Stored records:
┌────────

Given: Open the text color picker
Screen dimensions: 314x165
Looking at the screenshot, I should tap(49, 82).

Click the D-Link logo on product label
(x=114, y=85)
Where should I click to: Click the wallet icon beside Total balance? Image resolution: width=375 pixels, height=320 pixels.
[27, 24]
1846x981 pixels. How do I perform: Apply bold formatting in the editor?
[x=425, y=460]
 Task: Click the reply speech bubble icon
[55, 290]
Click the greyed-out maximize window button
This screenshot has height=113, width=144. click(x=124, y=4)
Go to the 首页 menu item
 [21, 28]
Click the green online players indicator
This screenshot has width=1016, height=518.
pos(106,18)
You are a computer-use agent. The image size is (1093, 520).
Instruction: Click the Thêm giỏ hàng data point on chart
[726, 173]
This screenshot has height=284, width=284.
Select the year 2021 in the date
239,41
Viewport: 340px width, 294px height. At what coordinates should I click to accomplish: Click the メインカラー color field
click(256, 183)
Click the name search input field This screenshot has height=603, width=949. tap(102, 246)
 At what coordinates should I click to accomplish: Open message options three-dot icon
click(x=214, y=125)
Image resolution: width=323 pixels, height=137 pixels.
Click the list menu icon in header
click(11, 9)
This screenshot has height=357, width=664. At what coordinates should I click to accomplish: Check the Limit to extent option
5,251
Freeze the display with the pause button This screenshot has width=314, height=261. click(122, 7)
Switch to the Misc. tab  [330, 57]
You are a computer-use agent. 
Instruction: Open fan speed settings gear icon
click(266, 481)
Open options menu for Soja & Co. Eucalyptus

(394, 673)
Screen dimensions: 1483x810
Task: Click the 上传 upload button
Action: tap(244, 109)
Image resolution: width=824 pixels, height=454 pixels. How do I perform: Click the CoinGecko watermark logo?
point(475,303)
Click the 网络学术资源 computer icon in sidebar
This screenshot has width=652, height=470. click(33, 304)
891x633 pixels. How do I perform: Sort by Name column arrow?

└────────

The data above should be copied exactly, with no line omitted.

Given: Open the text color picker
Screen dimensions: 314x165
Looking at the screenshot, I should tap(49, 82).

Click the D-Link logo on product label
(x=114, y=85)
Where should I click to: Click the wallet icon beside Total balance? Image resolution: width=375 pixels, height=320 pixels.
[27, 24]
1846x981 pixels. How do I perform: Apply bold formatting in the editor?
[x=425, y=460]
 Task: Click the reply speech bubble icon
[55, 290]
Click the greyed-out maximize window button
This screenshot has height=113, width=144. click(x=124, y=4)
Go to the 首页 menu item
 [21, 28]
Click the green online players indicator
This screenshot has width=1016, height=518.
pos(106,18)
You are a computer-use agent. The image size is (1093, 520).
Instruction: Click the Thêm giỏ hàng data point on chart
[726, 173]
This screenshot has height=284, width=284.
Select the year 2021 in the date
239,41
Viewport: 340px width, 294px height. At what coordinates should I click to accomplish: Click the メインカラー color field
click(256, 183)
Click the name search input field This screenshot has height=603, width=949. tap(102, 246)
 At what coordinates should I click to accomplish: Open message options three-dot icon
click(x=214, y=125)
Image resolution: width=323 pixels, height=137 pixels.
Click the list menu icon in header
click(11, 9)
This screenshot has height=357, width=664. At what coordinates should I click to accomplish: Check the Limit to extent option
5,251
Freeze the display with the pause button This screenshot has width=314, height=261. click(122, 7)
Switch to the Misc. tab  [330, 57]
You are a computer-use agent. 
Instruction: Open fan speed settings gear icon
click(266, 481)
Open options menu for Soja & Co. Eucalyptus

(394, 673)
Screen dimensions: 1483x810
Task: Click the 上传 upload button
Action: tap(244, 109)
Image resolution: width=824 pixels, height=454 pixels. How do I perform: Click the CoinGecko watermark logo?
point(475,303)
Click the 网络学术资源 computer icon in sidebar
This screenshot has width=652, height=470. click(33, 304)
891x633 pixels. How do I perform: Sort by Name column arrow?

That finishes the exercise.